L’édition pour la jeunesse fait un grand pas en avant ! Aura-t-il fallu attendre le centenaire la naissance de Louise Michel pour dépoussiérer les mémoires et oser enfin s’accaparer l’histoire de la Commune de Paris… Ceci étant, le prétexte, s’il en est, en valait bien la peine car Marie Desplechin réussit un pied-de-nez : elle s’affranchit d’une morale bien-pensante, sans lourdeur, en réhabilitant cette révolution libertaire dans l’histoire de la République, pas toujours glorieuse.
Sous couvert d’un récit à la première personne (Séraphine raconte sa vie), l’auteur réussit à relater deux histoires parallèles : la petite et la grande. En situant son roman treize ans à peine après la Commune de Paris, Marie Desplechin montre combien cet événement historique a profondément marqué la mémoire des Parisiens. D’une part, par l’extrême violence des représailles du gouvernement de Versailles qui a terrorisé la population parisienne et d’autre part, par la Commune qui a permis d’entrevoir l’espoir d’une société plus équitable.
Au-delà du récit de la vie quasi miraculeuse de la pauvre jeune adolescente de la Butte Montmartre (merci Sainte Rita des causes désespérées !), ce roman offre à lire au jeune lecteur le récit d’une révolution parisienne populaire et libertaire génitrice des revendications sociales qui ont été le ferment de la société moderne du XXe siècle. Du pédagogique certes mais finement intégré au récit en appelant aux souvenirs des anciens révoltés. Et du politique aussi. L’auteur prend le parti de n’éluder aucun fait : ni l’engagement des bourgeois dits « socialistes » aux côtés des Communards, ni la déportation de ces derniers au bagne de Nouvelle-Calédonie et leur soutien au soulèvement canaque, ni l’individualisme des miséreux. Quant à l’Église, omniprésente par la multiplicité de ses œuvres de charité, elle joue un rôle ambigu contribuant à enterrer la mémoire révolutionnaire (telle un démon) en construisant sous les yeux des anciens révolutionnaires libertaires une « verrue » qui surplombera la capitale : le Sacré-Cœur.

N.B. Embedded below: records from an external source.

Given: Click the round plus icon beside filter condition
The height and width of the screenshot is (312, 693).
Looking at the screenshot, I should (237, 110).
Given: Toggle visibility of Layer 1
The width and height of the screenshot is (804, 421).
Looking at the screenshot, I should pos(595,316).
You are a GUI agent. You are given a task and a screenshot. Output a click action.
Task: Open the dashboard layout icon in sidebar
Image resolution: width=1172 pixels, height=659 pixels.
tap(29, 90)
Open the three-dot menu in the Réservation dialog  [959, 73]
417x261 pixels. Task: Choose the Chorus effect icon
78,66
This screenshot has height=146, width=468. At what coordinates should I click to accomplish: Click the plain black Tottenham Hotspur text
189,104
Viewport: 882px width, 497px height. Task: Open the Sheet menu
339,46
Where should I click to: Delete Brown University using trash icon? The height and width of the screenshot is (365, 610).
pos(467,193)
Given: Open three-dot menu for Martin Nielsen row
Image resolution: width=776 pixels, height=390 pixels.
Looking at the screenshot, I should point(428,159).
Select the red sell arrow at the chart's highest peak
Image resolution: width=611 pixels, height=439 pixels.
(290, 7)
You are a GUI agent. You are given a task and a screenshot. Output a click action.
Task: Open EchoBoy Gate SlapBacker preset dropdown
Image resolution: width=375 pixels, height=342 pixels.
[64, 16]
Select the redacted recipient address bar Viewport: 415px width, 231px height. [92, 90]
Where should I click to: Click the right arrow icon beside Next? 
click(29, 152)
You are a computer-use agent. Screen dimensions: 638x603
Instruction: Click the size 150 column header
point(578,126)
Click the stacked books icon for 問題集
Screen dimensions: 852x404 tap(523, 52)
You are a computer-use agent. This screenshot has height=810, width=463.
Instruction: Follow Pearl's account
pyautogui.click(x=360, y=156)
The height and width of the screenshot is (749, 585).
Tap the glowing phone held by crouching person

Dans ce roman où la grande histoire fait partie intégrante de celle de Séraphine, l’auteur fait fi du politiquement correct. La bonne morale, c’est pour les « curetons » nous dit le texte. Si Séraphine s’en sort, ce sera surtout grâce aux « relations » de sa tante Charlotte, prostituée notoire au grand cœur et maîtresse d’un artiste-peintre en vogue, ou encore à Louise Michel, camarade anarchiste du père de Séraphine mais aussi grâce à sa volonté et ses superstitions. En effet, Sainte Rita qu’elle ne cesse d’appeler à sa rescousse, agit dans ce récit comme une fée qui exauce un à un tous les vœux de sa protégée. Toutes ces figures féminines du roman sont synonymes de changement. Quelles soient figures emblématiques de la Commune, prostituée, tenancière de cabaret ou jeune adolescente, c’est par elles que les choses avancent. Un clin d’œil féministe qui se situe dans la continuité du précédent recueil de l’auteur mettant en scène une jeune adolescente en mal d’émancipation dans le Paris bourgeois du XIXe siècle (Satin Grenadine, L’École des loisirs).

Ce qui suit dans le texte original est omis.